The pound sank on Wednesday (31 May), after a new poll showed Theresa May could be in danger of falling short of an overall majority in next week's General Election.
A YouGov survey for The Times, based on 50,000 interviews of voters from across the political and socio-economic spectrum, predicted the Tories could lose 20 seats and fall short of a majority by 16 seats.
The prospect of a hung parliament sent the pound tumbling to as low as $1.2791 in early trading, perilously close to the one-month low of $1.2775 touched at the end of last week. By 9am BST sterling had recouped some of the losses but remained 0.33% lower than yesterday's closing level, trading at $1.2815.
The UK currency was also on the back foot against the euro, falling 0.35% to €1.1452, meaning one euro is now worth 87.33p, compared to 76p before last June's EU referendum.
"The importance of politics as a market driver currently can't be overstated. Perhaps that shouldn't surprise anyone when the economic backdrop is relatively dull," said said Kit Juckes, head of forex at Societe Generale and IBTimes UK columnist.
"We're supposed to treat polls with suspicion but needless to say, we remain bullish on the euro/pound rate even if I've lost my bet that it would trade above 0.90p by the start of this week."

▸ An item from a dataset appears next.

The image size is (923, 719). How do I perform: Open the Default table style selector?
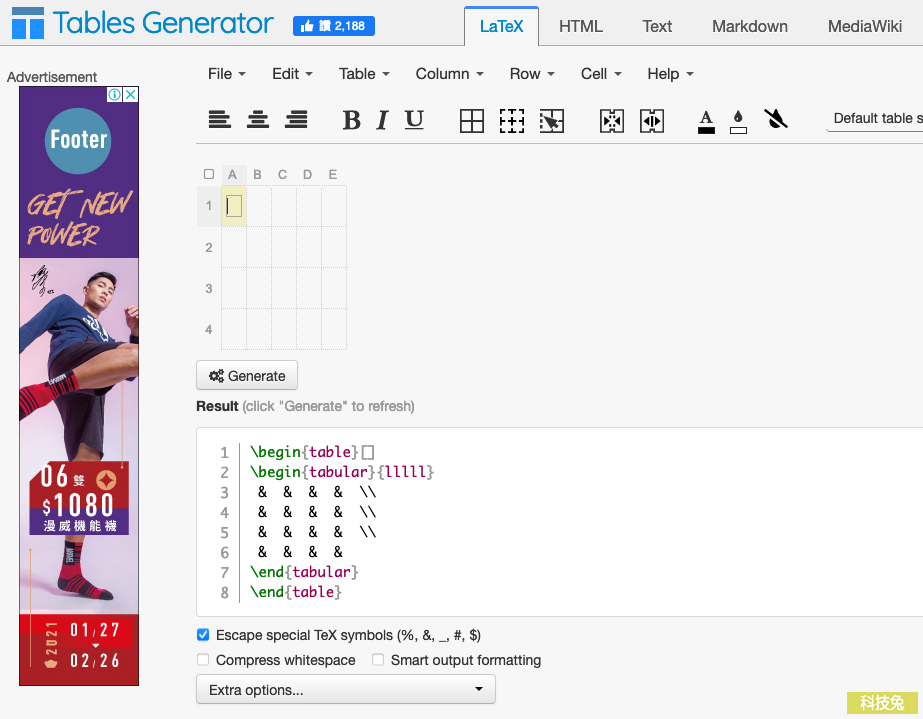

Neil Wilson, senior analyst at ETX Capital, said a hung parliament would be the nightmare scenario for the Prime Minister, as it would constitute a "massive personal failure" and undoubtedly make for great domestic political uncertainty at the worst possible moment for Britain.

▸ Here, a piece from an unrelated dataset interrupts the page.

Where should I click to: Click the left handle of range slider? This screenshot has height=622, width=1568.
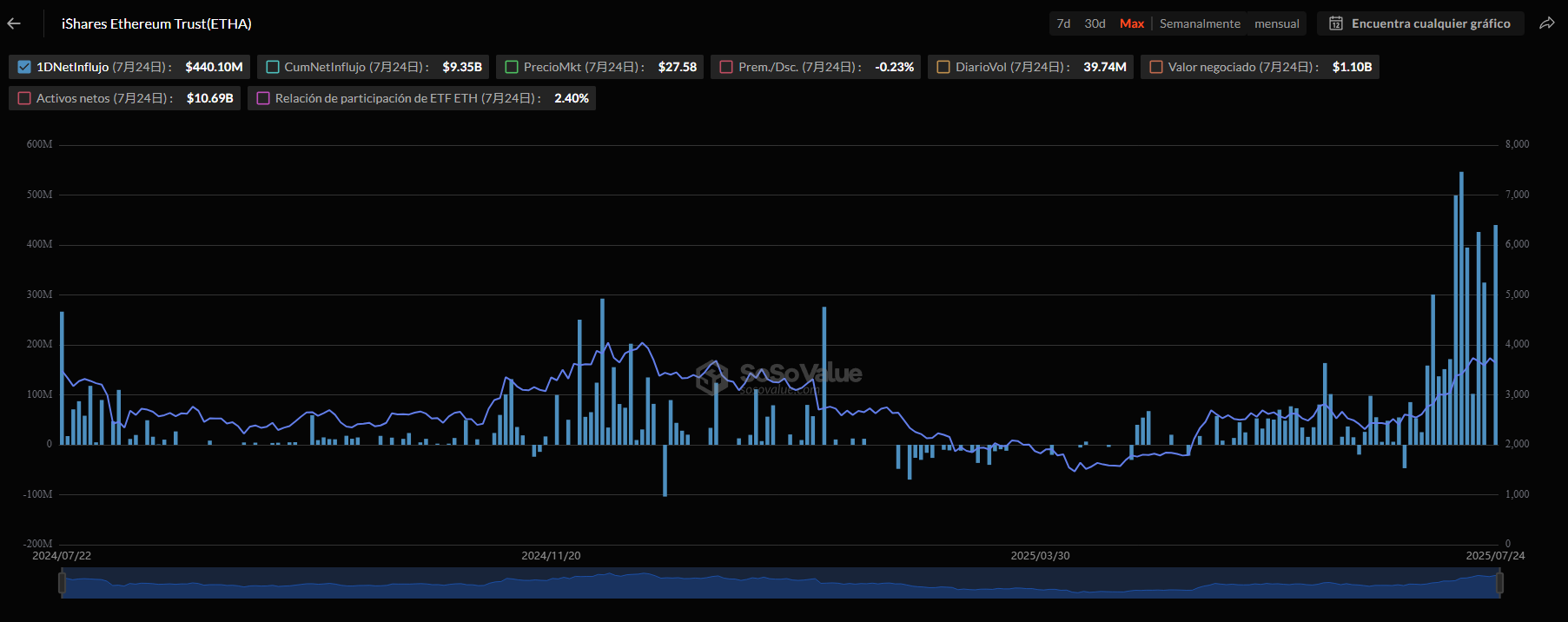coord(62,583)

"If May fails to get the thumping majority she hopes for, her position will be a lot less secure than before she called the snap election," he said.
"May has made this campaign particularly personal and a failure to secure a large swathe of new Tory MPs would be seen a failure of hers. This risks throwing open a Tory leadership contest and the prospect of a hard-line Brexiteer in charge. Boris Johnson is waiting in the wings."

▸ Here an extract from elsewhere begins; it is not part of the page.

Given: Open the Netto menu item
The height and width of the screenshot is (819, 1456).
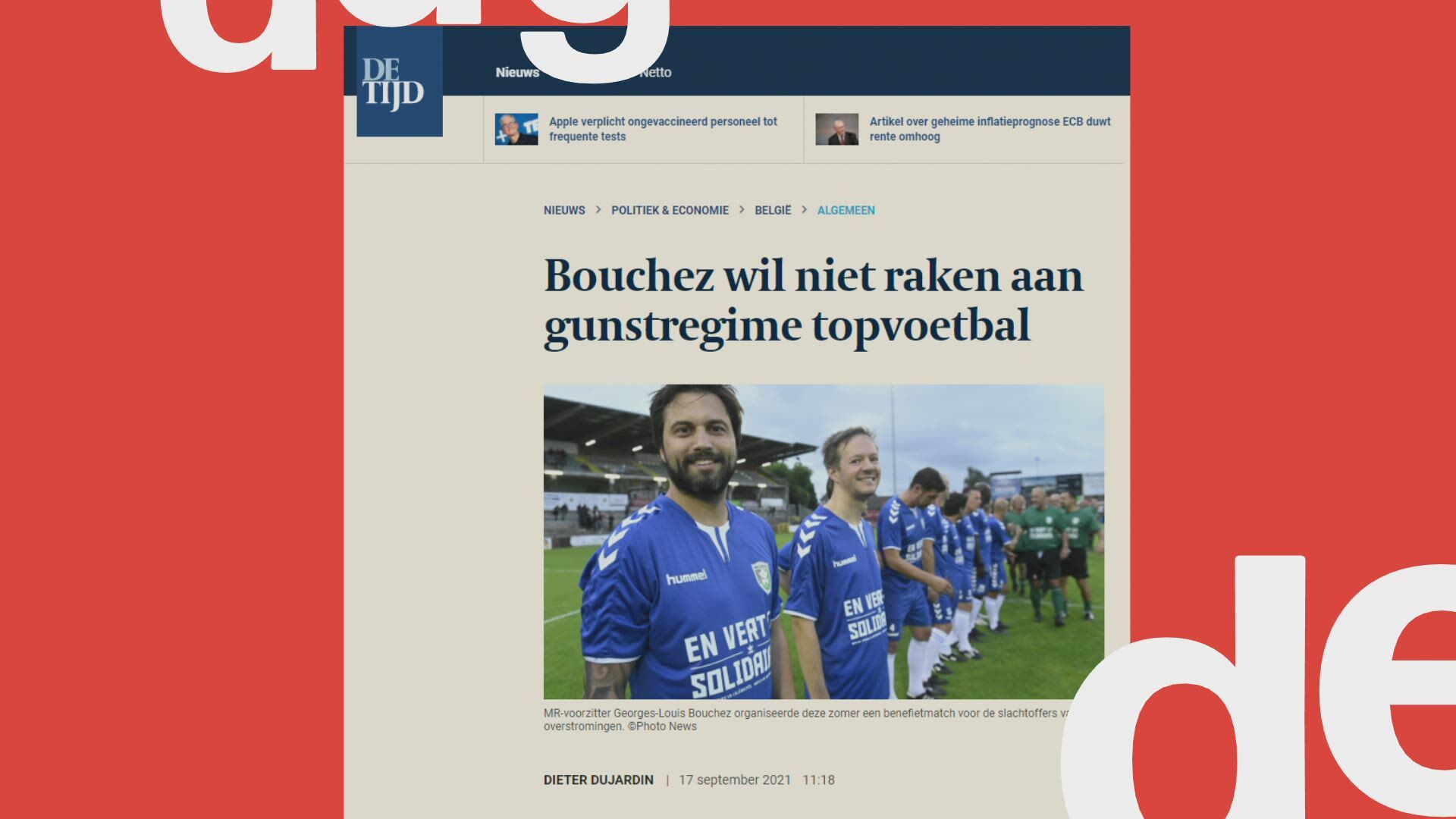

However, some in the City remained less convinced about the possibility of the Conservatives losing seats next week and suggested the poll had to be taken with the proverbial pinch of salt. Kathleen Brooks, research director at City Index, suggested the poll's methodology was too untested to be relied upon when making such bold claims, though she conceded even a small majority could hurt the pound.
"We think there is a chance of a deeper sell off back towards $1.20 if it looks like Theresa May won't have a big enough mandate to agree a trade deal with the UK," she said.
"The prospect of no deal from the Brexit negotiations has spooked investors and may continue to do so after this election. This could weigh on sterling and the broader FTSE 350 index."
Elsewhere, the euro slid 0.11% against the dollar, trading at $1.1174. The latter, meanwhile, was broadly unchanged against its main rivals with the exception of the Australian dollar, against which it gained 0.11% to AUD1.3423.